The audience were ushered into 'a work of art' even before any dramatic action began. The very seats and benches upon which each member of the audience was invited to sit were unquestionably part of a space restructured by Cricot's sensibility to become super-reality or rather intensely real.

No spotlights or theatre scenery were used, and when the space was transformed into a banqueting room, the table, with every object upon it recalling a Morandi still life, became a magnificent large-scale sculpture impossible to imagine within the walls of the Tate. The actors and the audience were transformed by the way they were positioned and related to a central corridor-like area in which the action was defined rather in the way it is perceived in a tennis match. Conversations and actions took place all around each member of the audience. One had the feeling of being an eavesdropper of an action beyond recall. 'Real' Polish waiters were seen to be inviting one to drink 'real' Polish vodka.

In 1976 the Cricot presented Lovelies and Dowdies. This invited an even greater degree of audience participation, not just as a group but as individuals. The most important space was defined as The Cloakroom, the space wherein you divest yourself ritually of your outer garments and commit yourself to the space of art. The cloakroom was festooned with the overcoats of the audience as the very stuff and substance of the action. The audience were introduced into the space by two cloakroom attendants who acted as masters of ceremonies. Tadeusz Kantor himself played the role of director of the whole proceedings and at the same time managed to look like a member of the audience. During the the course of the action members of the audience were rehearsed to play the vital role of 40 Mandelbaums - a crowd of religious fanatics whose purpose was to trample to death The Princess Abenceraga, the personification of female energy and the spirit of art.

Beyond the long corridor space with the audience seated on either side enveloped and wrapped together by long cloth covers which 'collectivised' them at certain moments of tension, there was the space of theatre behind two doors constantly opened and closed by the cloakroom attendants.
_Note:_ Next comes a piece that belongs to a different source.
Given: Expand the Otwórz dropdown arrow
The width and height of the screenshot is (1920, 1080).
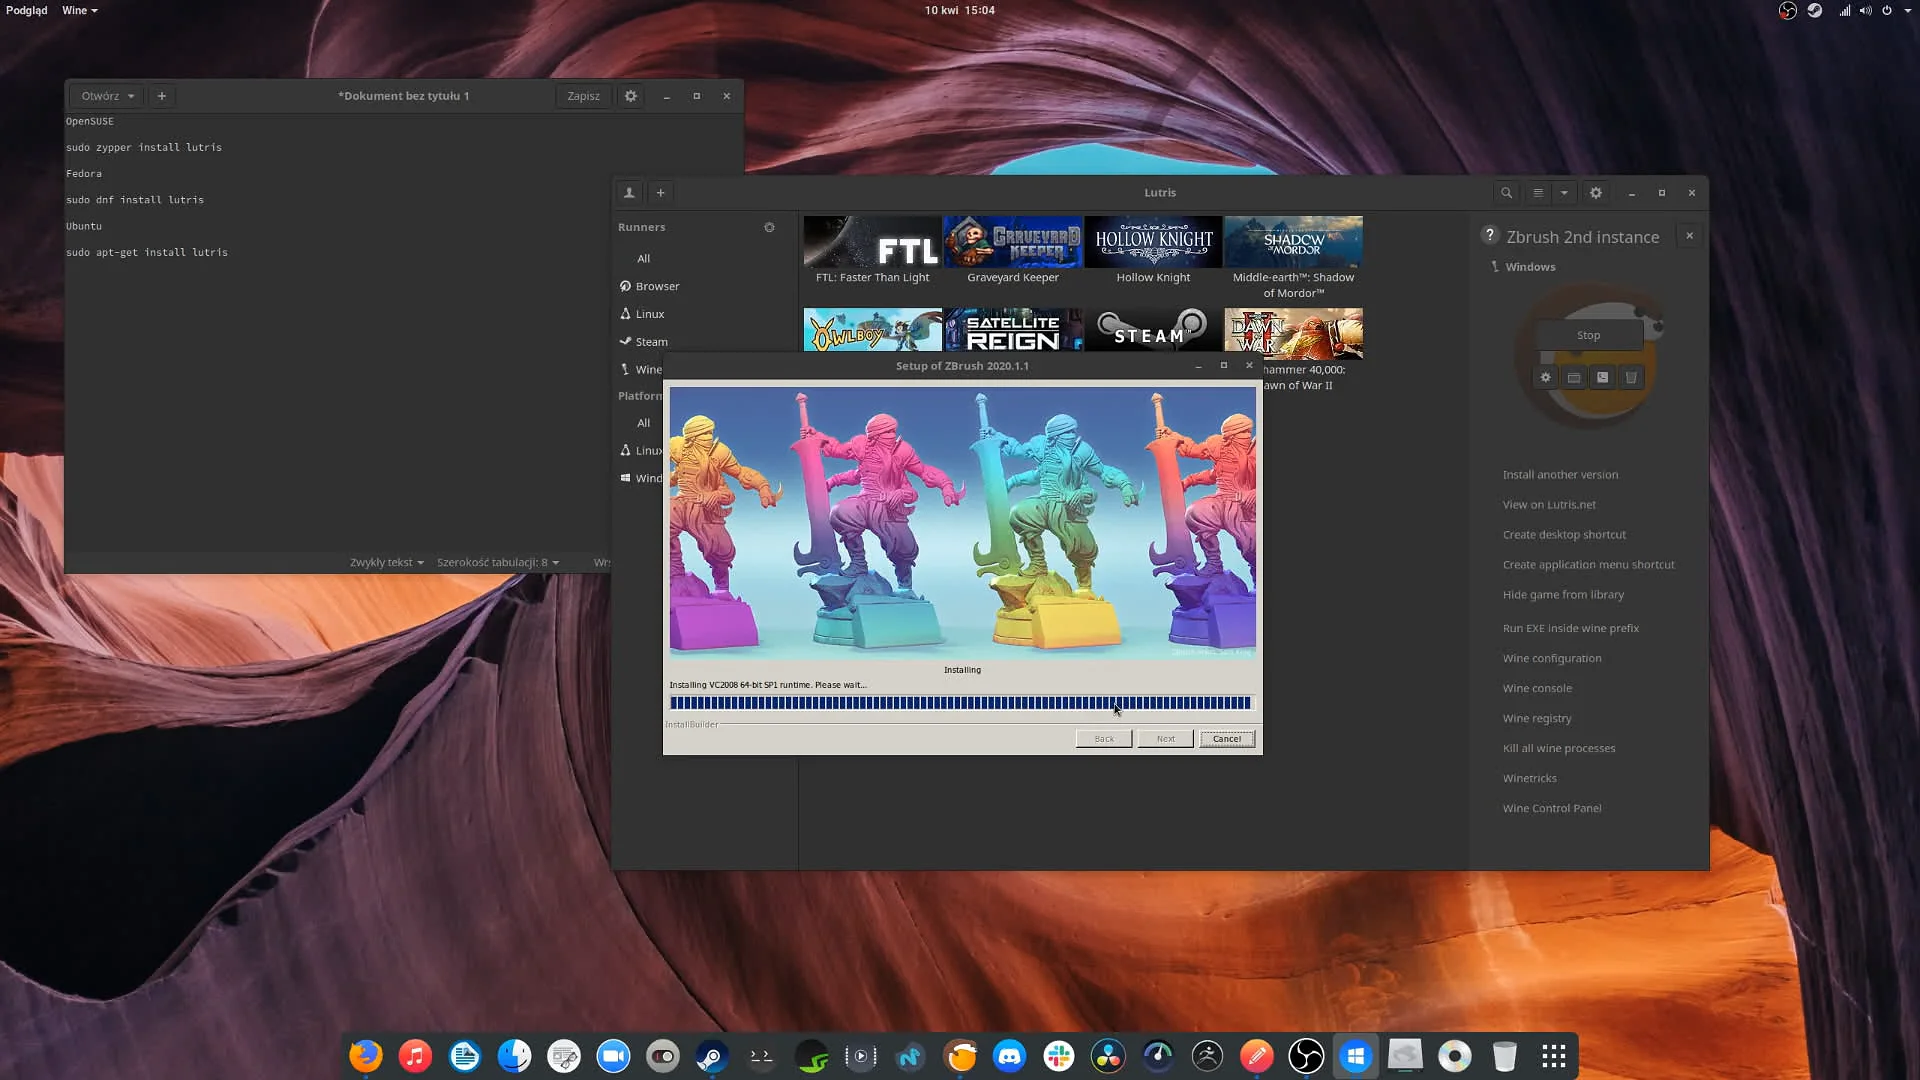Looking at the screenshot, I should [x=131, y=96].
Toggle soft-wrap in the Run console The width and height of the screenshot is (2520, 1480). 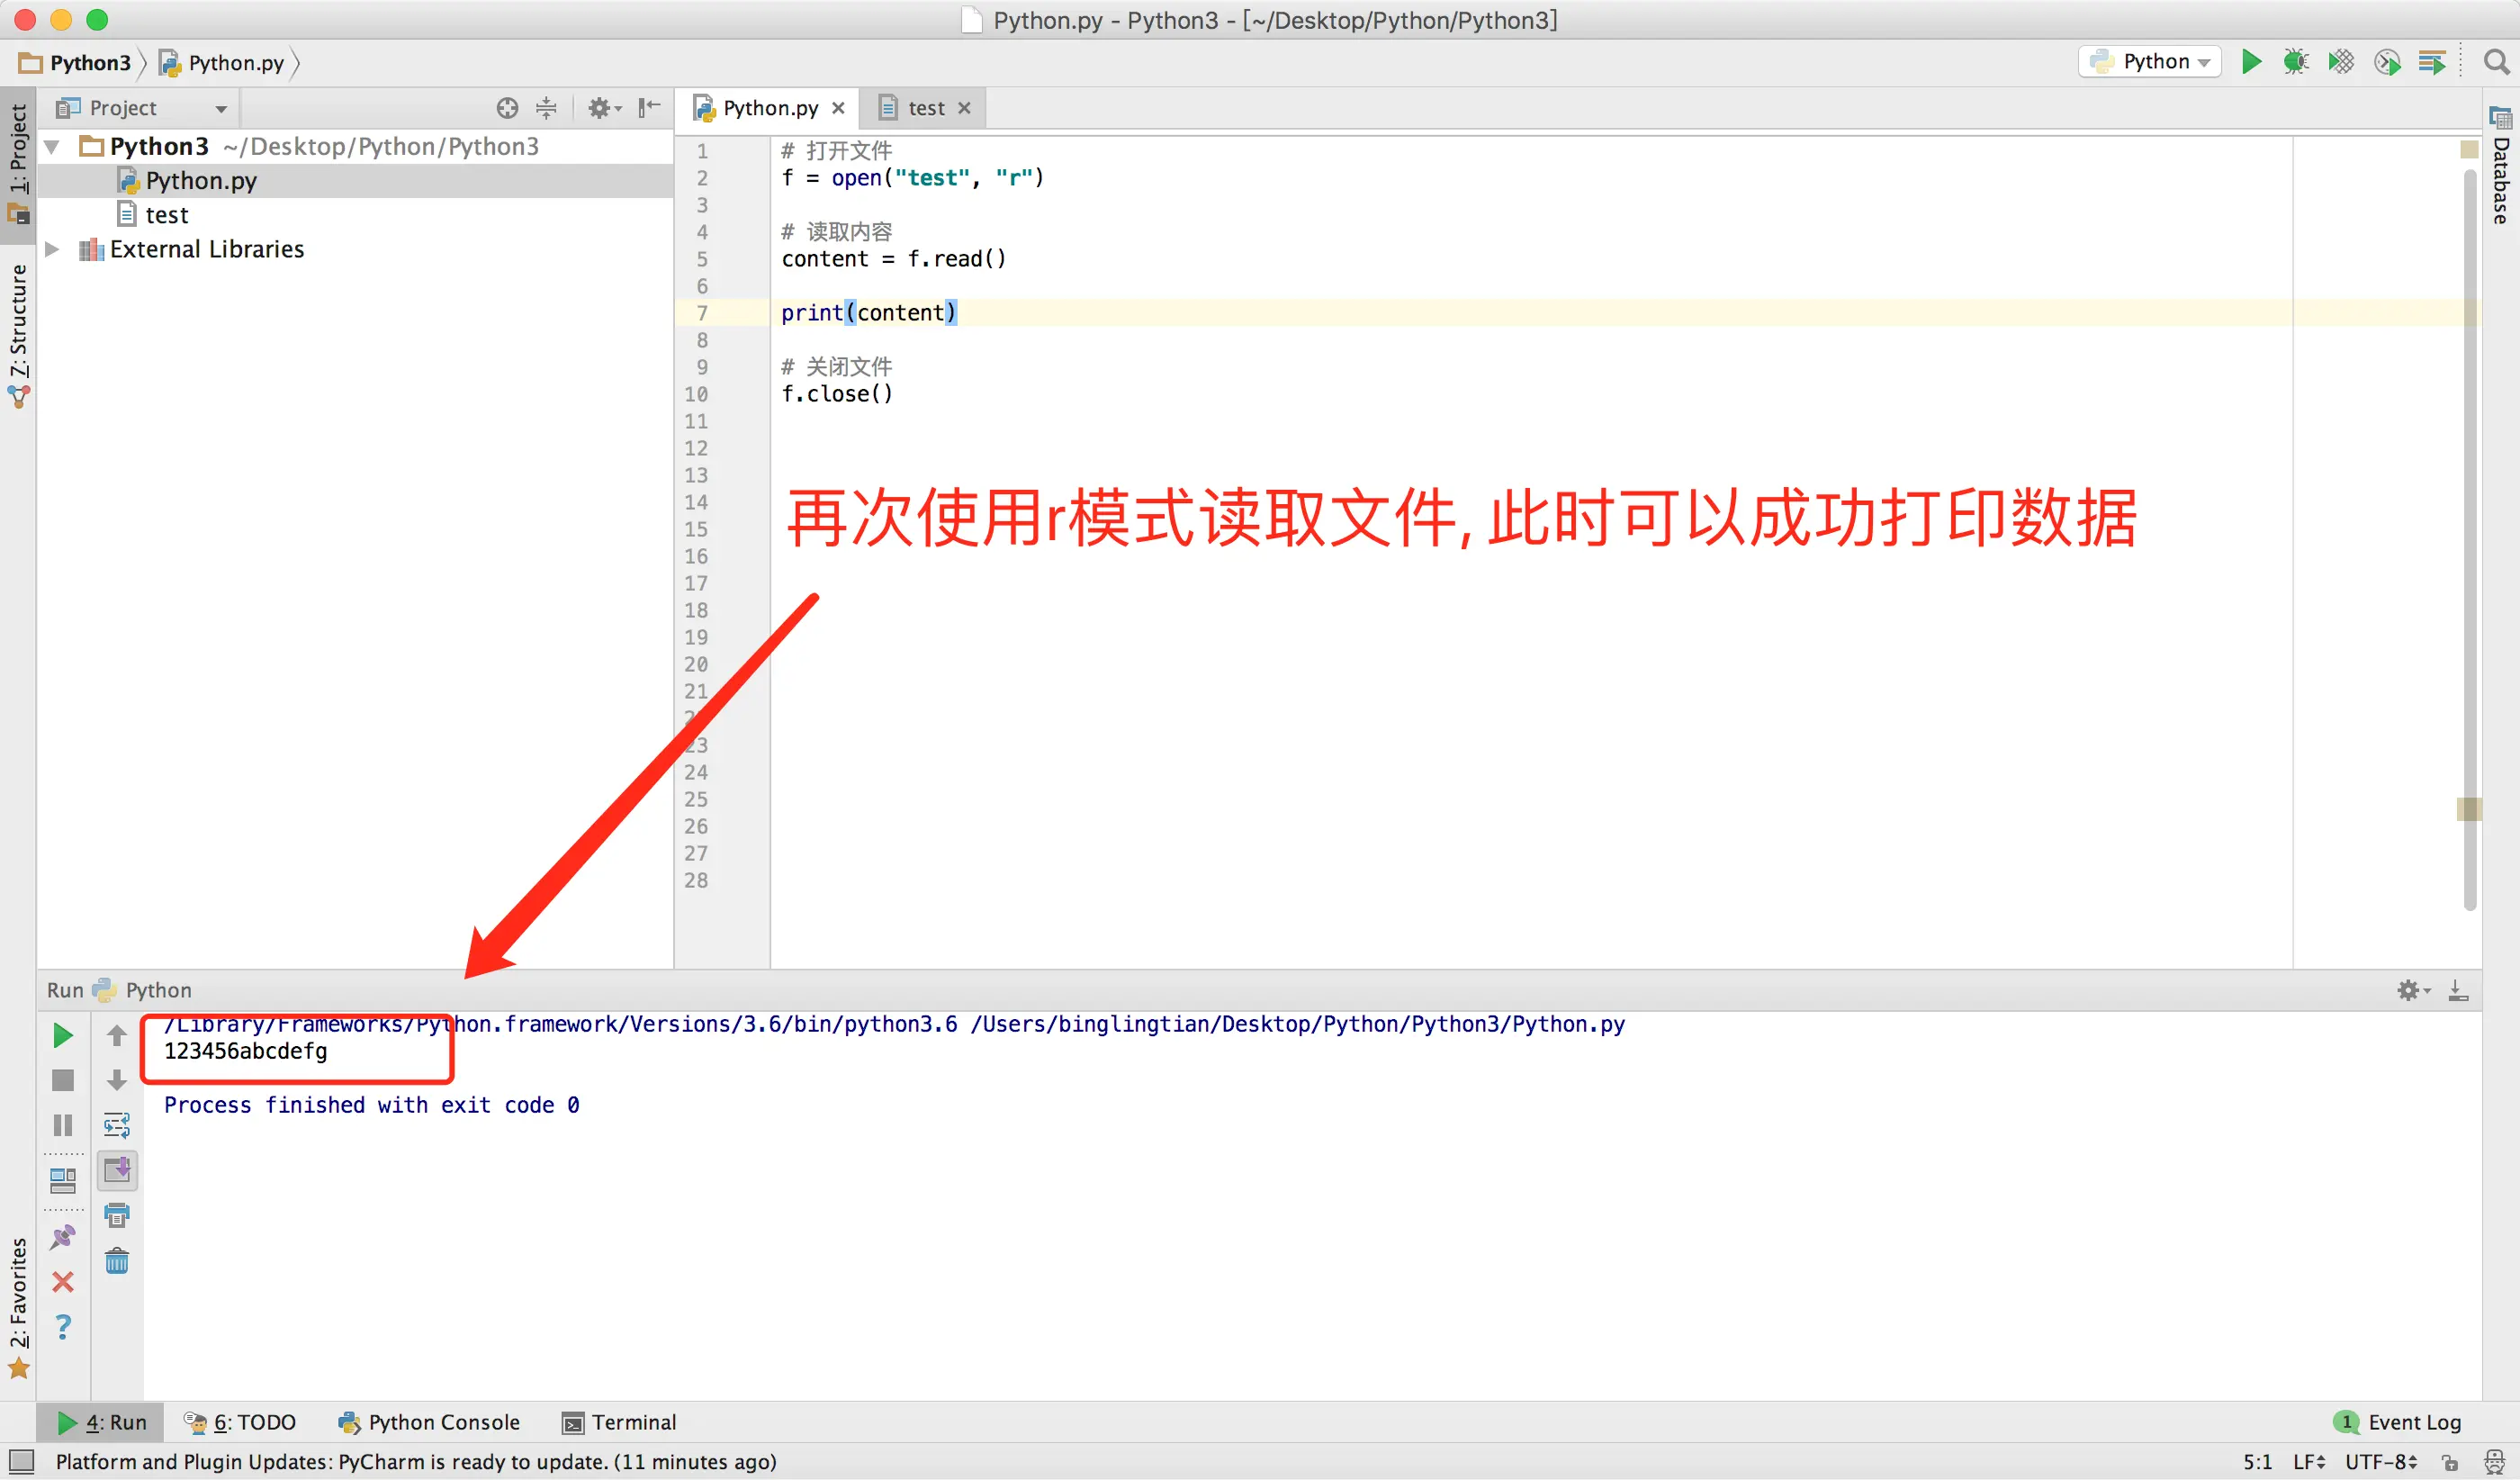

Behind these doors the actors and the Mandelbaums rehearsed for a final scene - A Dance of Death - reminiscent of a Hieronymous Bosch painting, with the remainder of the audience transformed into another crowd of actors standing within the debris of what they could then see was another stage upon which they had been called, individually, to play the role of their own lives.

The 1976 Cricot production was acclaimed as a masterwork of theatre. It was presented within the Art College just outside the life-room where Joseph Beuys had performed his own ritual. I have never since then been able to visit the Art College without hearing and seeing the sounds and sights created by Joseph Beuys and Tadeusz Kantor, by a process which seemed to follow the laws governing experimental painting rather than what I had come to think of as experimental theatre. I had now learnt to expect from the hands of twentieth-century visual artists an experience of total theatre, incorporating the human presence in something beyond the individual crafts of dancer, actor, mimic, musician, into what I can only define as three-dimensional animated painting.